Eric Hilcoff The guy who gets the Tour's players from event to event is not your average travel agent

It's Friday morning in the luxurious, timber-framed locker room
at Castle Pines Golf Club outside Denver, the Tour is in town for
the International, and Eric (Pitchfork) Hilcoff is ready for
another hyperactive workday. Hilcoff, the Tour's 38-year-old
travel agent, is setting up his mobile office--a cell phone and a
laptop equipped with Worldspan travel agent software--and already
his clients are swarming around him. Billy Andrade wants a cheap
ticket for a friend from Atlanta to Providence so he can pick up
Andrade's Chevy Suburban and drive it back to Atlanta. Craig
Stadler needs a flight to Buenos Aires for a pro-am, and Neal
Lancaster can't decide if he should detour to see his girlfriend
in New Orleans on the way to the Buick Open in Flint, Mich. Steve
Jones pulls up a chair. "Hey, Eric, get me four seats from
Minneapolis to Winnipeg," says Jones, who's planning his annual
moose-hunting expedition.

Meanwhile, Ben Bates is crowing about Hilcoff's latest bit of
gossip--the fledgling romance between Hank Kuehne and Paula
Abdul--and Joe Ogilvie is watching CNBC on a TV behind Hilcoff and
lamenting the sour investment that he, Bates and Hilcoff made in
a company called Futurelink. "Eric is an invaluable part of our
lives, and we'd be lost without him," says Mark O'Meara. "His
genius is that he understands all our personalities and has a
relationship with everybody."

Hilcoff, who lives in Jupiter, Fla., is one of 17 staffers at the
Tour's in-house travel agency. However, Hilcoff is the only agent
who works on-site at Tour events--he's in the locker room from
Thursday to Sunday almost every week. "Eric understands how vital
travel is to us because he lives our life," says Brian Henninger,
who like most players averages 60,000 air miles a year (at a cost
of about $50,000). Still, Hilcoff's role extends far beyond that
of a typical travel agent. "Eric is our psychologist, financial
consultant and trusted confidant," says Mike Reid.

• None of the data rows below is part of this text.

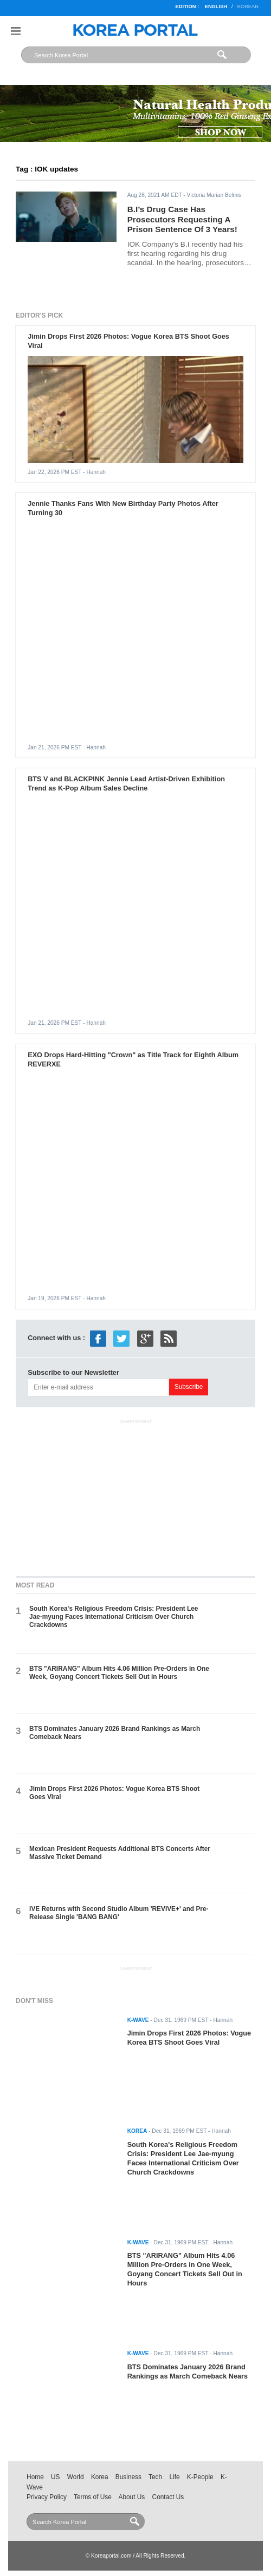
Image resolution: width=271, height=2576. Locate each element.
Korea (99, 2477)
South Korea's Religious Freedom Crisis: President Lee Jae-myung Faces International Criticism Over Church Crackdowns (113, 1617)
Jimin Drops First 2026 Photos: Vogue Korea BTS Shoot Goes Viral (189, 2037)
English (216, 6)
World (75, 2477)
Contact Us (168, 2497)
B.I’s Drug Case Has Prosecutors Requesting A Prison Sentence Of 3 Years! (182, 219)
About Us (132, 2497)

Nobody, not even commissioner Tim Finchem, is friendlier with
more Tour players than Hilcoff, whose clients shower him with
gifts, advice and brotherly love. Greg Norman lent Hilcoff his
beach house, the one former President Clinton stayed in in 1997,
for his wedding night. David Duval hosted Hilcoff and his wife,
Brenda, for a few days of skiing in Sun Valley, Idaho. David
Frost took Hilcoff on a two-week tour of South Africa, and in '94
O'Meara brought Hilcoff to the Argentine Open to caddie for him.

Hilcoff never aspired to be a travel agent, nor is he an avid
golfer. The son of a lawyer and a dental hygienist, Hilcoff grew
up in Orange, Conn. He graduated from Colorado in 1985 with a
degree in international business and a minor in Spanish and spent
the next four years job-jumping. He taught English in Spain,
waited tables at Faneuil Hall in Boston, sold bicycles in San
Francisco and clerked at a ski shop in Aspen, Colo.

While home in Connecticut between adventures in February 1989, a
friend who owned Worldtek Travel, then the Tour's official
agency, offered Hilcoff a job. "He needed somebody to travel with
the Tour and make arrangements for the players," says Hilcoff. "I
figured, Why not?"

Hilcoff's first event was the '89 Colonial in Fort Worth, Texas,
and he'll never forget the first player he met. "Curtis Strange
looked me in the eye and said, 'Who are you?'" Within a few
weeks, however, Hilcoff's sharp wit and indefatigable work habits
had endeared him to the players, and soon he was rooming with
Andrade and partying with Hubert Green. Hilcoff doubled
Worldtek's Tour business in two years. In '91 the Tour opened its
own travel agency and hired Hilcoff.

Hilcoff has learned the idiosyncrasies of the players. For
example, Bob Eastwood must have seat 22A. The most frugal
players? "Ed Fiori and P.H. Horgan III, hands down," says
Hilcoff. The flakiest? "Tom Purtzer. He called 15 minutes before
my wedding to ask me to make travel arrangements." The request
you wouldn't suspect? "On Fridays, some guys, if they're playing
bad, call me while they're still on the course to make plans to
get home ASAP," says Hilcoff.

A few years ago at the Western Open, a corporate VIP told
Hilcoff, "I've watched you for the last few days, and even
though I make $1 million a year as an investment banker, I'd
trade my job for yours in a heartbeat." Hilcoff thought for a
moment and replied, "The money sounds enticing, but you're
right. I've got the best job in the world."